The pathogenesis of LCDK is unclear, although it has been hypothesized that it is due to a developmental error. Gouldesbrough et al., reported that the most important etiological factor is a somatic mutation in the autosomal dominant polycystic kidney gene in the affected segment of the kidney.[9] Sometimes simple cysts can appear in the contralateral kidney simultaneously or several years after the initial diagnosis. Then it becomes indistinguishable from the autosomal dominant polycystic kidney disease both radiologically and pathologically. However, LCDK has five features that are different from ADPKD: 1. Unilateral-partial localization, 2. Negative family history, 3. Absence of progression to chronic renal failure, 4. Absence of cysts in other intra-abdominal organs such as liver, or pancreas, and 5. Absence of disorders affecting other organ systems (colonic diverticuli, cerebral Berry aneurysms, etc.).[1345] Most of these patients present with one or a combination of the following: hypertension, flank pain, hematuria or a flank mass. In our case, family screening was negative for a renal disease and hypertension. But our patient had hypertension and right flank pain.

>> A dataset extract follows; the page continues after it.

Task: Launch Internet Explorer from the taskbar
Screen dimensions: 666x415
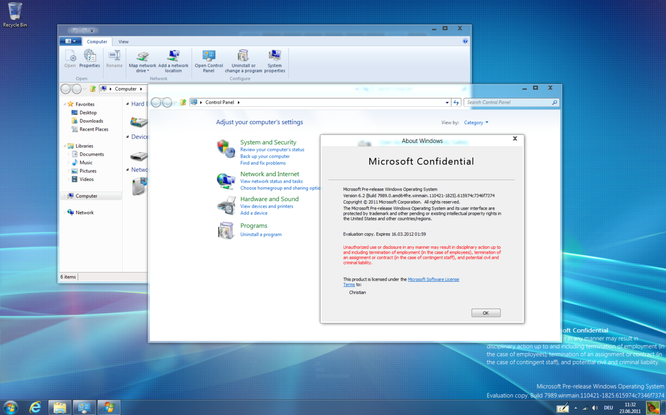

The mechanism of hypertension in LCDK is similar to that of ADPKD. Renin-containing cells are present in the walls of the cysts and in cells of the connective tissue surrounding the cysts. Renin can also be produced by the epithelial cells lining the cysts and active renin is often present within the cyst fluid.[810] Blood obtained from the main renal vein and segmental renal vein in this study contributed useful information and permitted localization of sources of renin production. Based on the identification of the source of renin production, we recommended right heminephrectomy. Indeed, removal of the upper lobe including multiple various sized cysts led to normalization of the patient's blood pressure.


LCDK is a rare condition that is benign and does not necessiate surgery. However, if it causes clinical symptoms and hypertension, partial nephrectomy may be considered. While this condition may be morphologically identical to the ADPKD, it is not inherited and has no significant deterioration of renal function.[138] To the best of our knowledge, this is the first case of LCDK with clinical, laboratory (particularly, identification of source of elevated renin level) and radiological findings.